12 April 2020 - 00:00
By SIPOKAZI FOKAZI
A new study suggests that having surgery during the coronavirus incubation period is likely to complicate or prolong your hospital stay.
Image: 123RF/Jarun Ontakrai A new study suggests that having surgery during the coronavirus incubation period is likely to complicate or prolong your hospital stay.

If you are not sure of your exposure to Covid-19 and are due to have surgery, you may want to rethink.

A study in Wuhan, China’s Covid-19 epicentre, suggests that having surgery during the coronavirus incubation period is likely to complicate or prolong your hospital stay.

Researchers behind the first study of the effects of surgery on Covid-19 progression said in the Lancet medical journal this week that surgery might accelerate and worsen the disease.

Their findings were supported by Guy Richards, emeritus professor of critical care at Wits University, who said surgical patients are particularly at risk of complications and death due to the inflammatory response caused by any virus.

“If one has any viral infection at the time of surgery this can increase the potential for bacterial pneumonia,” said Richards.

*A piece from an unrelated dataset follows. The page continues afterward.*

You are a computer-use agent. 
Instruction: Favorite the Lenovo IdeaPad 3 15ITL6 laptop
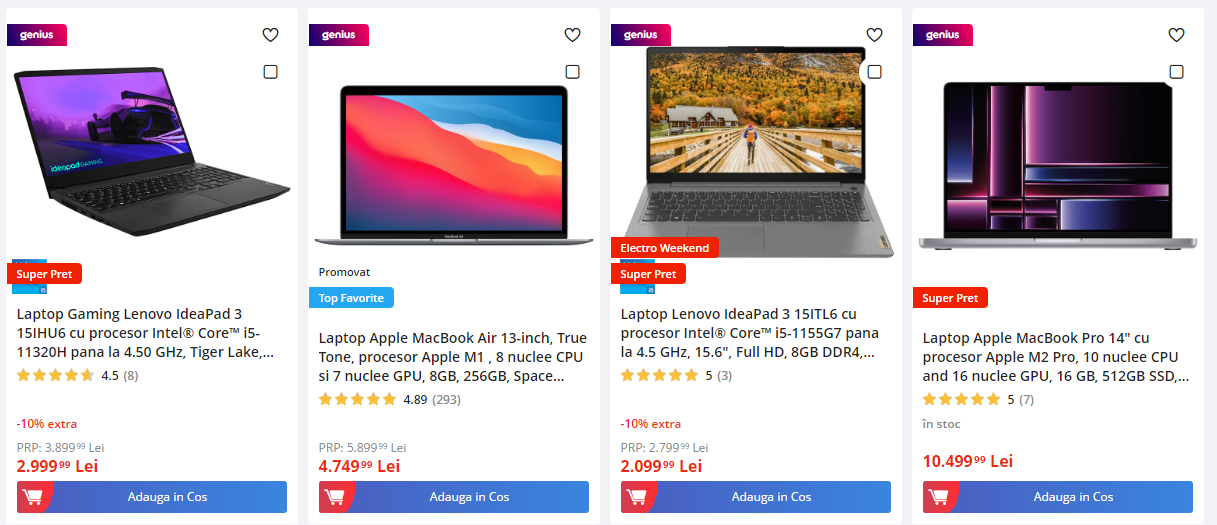(x=874, y=35)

“In the setting of this virus, however, what kills patients is a hyper-inflammatory response along with hypercoagulability [increased risk of blood clots] induced by the virus. Surgery also induces an inflammatory response and this would compound that of the virus. Finally, following surgery one mounts a compensatory anti-inflammatory response, which can cause relative immunosuppression and enhance the virus’s ability to invade.”

Researchers from Renmin Hospital at  Wuhan University and the University of Hong Kong found that 34 surgical patients who were later treated for Covid-19 complications had a 21% mortality rate, versus 2% for nonsurgical Covid-19 patients.

Surgical patients also developed symptoms within two days of surgery compared to between five and eight days for the others.

“Surgery may not only cause immediate impairment of immune function but also induce an early systemic inflammatory response,” said lead researcher Shaoqing Lei.

Many hospitals in SA have postponed elective surgery, but authorities showed mixed reactions to the Chinese study.

Mark van der Heever, spokesperson for the Western Cape health department, said the study sample was small and the patients involved had serious cancer procedures and even kidney transplants. “It is not relevant to our population or to any routine elective surgery,” he said.

However, “the department issued a public notice informing clients that … elective surgery will be cancelled”.

Netcare group medical director Anchen Laubscher said the hospital group is postponing all elective surgery, “provided that this will not result in the patient’s outcome or quality of life being significantly altered”.